#### EXERCISE INPUTS:

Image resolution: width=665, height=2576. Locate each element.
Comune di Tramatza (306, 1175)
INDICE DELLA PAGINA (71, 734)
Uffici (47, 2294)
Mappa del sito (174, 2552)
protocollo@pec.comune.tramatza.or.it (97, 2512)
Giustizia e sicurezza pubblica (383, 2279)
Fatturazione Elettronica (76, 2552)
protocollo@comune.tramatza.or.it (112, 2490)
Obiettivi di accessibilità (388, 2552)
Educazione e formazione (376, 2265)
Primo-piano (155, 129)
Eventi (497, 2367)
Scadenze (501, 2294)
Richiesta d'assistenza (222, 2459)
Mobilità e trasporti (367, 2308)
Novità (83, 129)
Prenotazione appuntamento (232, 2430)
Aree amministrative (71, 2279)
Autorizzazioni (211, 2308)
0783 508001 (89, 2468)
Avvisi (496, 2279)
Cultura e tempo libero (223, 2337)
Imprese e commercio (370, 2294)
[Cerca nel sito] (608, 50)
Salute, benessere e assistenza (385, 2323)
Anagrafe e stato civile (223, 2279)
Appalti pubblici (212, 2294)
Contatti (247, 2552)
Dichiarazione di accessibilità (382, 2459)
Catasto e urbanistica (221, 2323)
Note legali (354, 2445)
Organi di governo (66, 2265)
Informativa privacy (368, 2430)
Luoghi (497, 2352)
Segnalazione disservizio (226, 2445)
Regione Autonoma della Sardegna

#### TRY IT:
Give back every entry, unchanged in any way.

#### PROBLEM SOLUTION:
Image resolution: width=665, height=2576. Locate each element.
Comune di Tramatza (306, 1175)
INDICE DELLA PAGINA (71, 734)
Uffici (47, 2294)
Mappa del sito (174, 2552)
protocollo@pec.comune.tramatza.or.it (97, 2512)
Giustizia e sicurezza pubblica (383, 2279)
Fatturazione Elettronica (76, 2552)
protocollo@comune.tramatza.or.it (112, 2490)
Obiettivi di accessibilità (388, 2552)
Educazione e formazione (376, 2265)
Primo-piano (155, 129)
Eventi (497, 2367)
Scadenze (501, 2294)
Richiesta d'assistenza (222, 2459)
Mobilità e trasporti (367, 2308)
Novità (83, 129)
Prenotazione appuntamento (232, 2430)
Aree amministrative (71, 2279)
Autorizzazioni (211, 2308)
0783 508001 (89, 2468)
Avvisi (496, 2279)
Cultura e tempo libero (223, 2337)
Imprese e commercio (370, 2294)
[Cerca nel sito] (608, 50)
Salute, benessere e assistenza (385, 2323)
Anagrafe e stato civile (223, 2279)
Appalti pubblici (212, 2294)
Contatti (247, 2552)
Dichiarazione di accessibilità (382, 2459)
Catasto e urbanistica (221, 2323)
Note legali (354, 2445)
Organi di governo (66, 2265)
Informativa privacy (368, 2430)
Luoghi (497, 2352)
Segnalazione disservizio (226, 2445)
Regione Autonoma della Sardegna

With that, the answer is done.